Isabelle Adenot la présidente de l’Ordre National des Pharmaciens déclare que « Le Dossier Pharmaceutique (DP) est un outil professionnel qui est devenu essentiel et incontournable parce qu’il répond aux grands enjeux sanitaires actuels : le bon usage du médicament, la coordination entre professionnels de santé, le décloisonnement ville-hôpital, les gestions de crises sanitaires, les ruptures d’approvisionnement. Il témoigne de la volonté des pharmaciens de contribuer concrètement à résoudre des problèmes de santé publique. »

Le logiciel permet de détecter les interactions médicamenteuses et les incompatibilités entre les produits délivrés au patient et les avertir mais il permet également d’assurer une meilleure coordination des soins et de la prise en charge thérapeutique entre les structures de ville et les structures hospitalières.

 

Dates clefs du DP :

 

Le DP est né dans le Projet de loi de financement de la Sécurité Sociale de 2007.

Il a été développé par le CNOP (Conseil National de l’Ordre des Pharmaciens) et il est lancé début 2007 dans des régions pilotes. Après que la CNIL ait donné son accord, le DP a été étendu dans toutes les régions françaises.

En 2010, la CNIL autorise à titre expérimental le DP dans les pharmacies hospitalières (Pharmacie à Usage Interne) dans certaines régions pilotes. L’objectif de cette mesure est d’améliorer la coordination entre la ville (officine) et l’hôpital. (cliniques, CHU, …)

En 2012, l’utilisation du dossier Pharmaceutique est étendu à toutes les PUI de France et les pharmaciens hospitaliers peuvent s’en servir comme les pharmaciens d’officine.

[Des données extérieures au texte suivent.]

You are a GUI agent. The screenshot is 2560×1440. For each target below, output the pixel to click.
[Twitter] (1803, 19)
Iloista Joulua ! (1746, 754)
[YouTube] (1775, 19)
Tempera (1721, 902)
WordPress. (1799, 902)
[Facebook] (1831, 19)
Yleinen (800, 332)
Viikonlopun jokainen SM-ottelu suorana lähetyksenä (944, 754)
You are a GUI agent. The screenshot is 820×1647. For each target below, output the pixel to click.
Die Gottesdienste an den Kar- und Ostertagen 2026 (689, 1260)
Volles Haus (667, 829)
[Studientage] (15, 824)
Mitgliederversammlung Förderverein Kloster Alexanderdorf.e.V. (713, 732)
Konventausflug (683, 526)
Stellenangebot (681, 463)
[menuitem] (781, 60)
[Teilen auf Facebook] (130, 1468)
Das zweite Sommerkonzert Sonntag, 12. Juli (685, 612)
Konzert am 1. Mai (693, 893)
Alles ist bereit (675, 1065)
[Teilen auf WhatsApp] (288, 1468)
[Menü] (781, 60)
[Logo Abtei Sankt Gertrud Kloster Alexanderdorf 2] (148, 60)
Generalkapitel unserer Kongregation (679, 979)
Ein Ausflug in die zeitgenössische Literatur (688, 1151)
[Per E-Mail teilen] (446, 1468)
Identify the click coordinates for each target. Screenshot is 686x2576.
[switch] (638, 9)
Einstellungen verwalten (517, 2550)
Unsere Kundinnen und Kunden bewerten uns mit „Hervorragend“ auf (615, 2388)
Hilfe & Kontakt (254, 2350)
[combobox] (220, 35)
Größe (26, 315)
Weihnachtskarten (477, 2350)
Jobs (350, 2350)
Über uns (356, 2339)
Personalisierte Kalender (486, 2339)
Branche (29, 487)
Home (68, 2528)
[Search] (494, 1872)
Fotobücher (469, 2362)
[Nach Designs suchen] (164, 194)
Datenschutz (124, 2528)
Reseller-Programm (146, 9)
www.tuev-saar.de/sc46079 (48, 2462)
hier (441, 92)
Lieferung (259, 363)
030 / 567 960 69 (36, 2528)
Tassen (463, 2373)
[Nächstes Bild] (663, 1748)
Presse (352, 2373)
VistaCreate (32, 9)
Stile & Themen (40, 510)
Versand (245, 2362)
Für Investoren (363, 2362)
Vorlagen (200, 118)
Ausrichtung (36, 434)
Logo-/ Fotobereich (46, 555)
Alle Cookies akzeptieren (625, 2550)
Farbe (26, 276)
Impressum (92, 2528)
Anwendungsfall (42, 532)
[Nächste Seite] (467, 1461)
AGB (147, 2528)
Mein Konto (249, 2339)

En 2013, le ministre de la santé Marisol Touraine a envisagé d’élargir la diffusion du DP aux médecins. Pour cela, une expérimentation de l’utilisation du DP par les médecins urgentistes, les anesthésistes et les gériatres a lieu en ce moment.

En parallèle, en 2013, une nouvelle branche du DP a été ouverte, il s’agit de la branche DP-Rupture, elle est utile pour signaler les manques d’approvisionnement et les ruptures de stocks au niveau des grossistes.

 

Actuellement, l’objectif du DP est d’assurer un suivi du patient tout au long de la prise en charge thérapeutique de sa maladie. En 7 ans, une très large majorité des officines ont adopté le DP en France.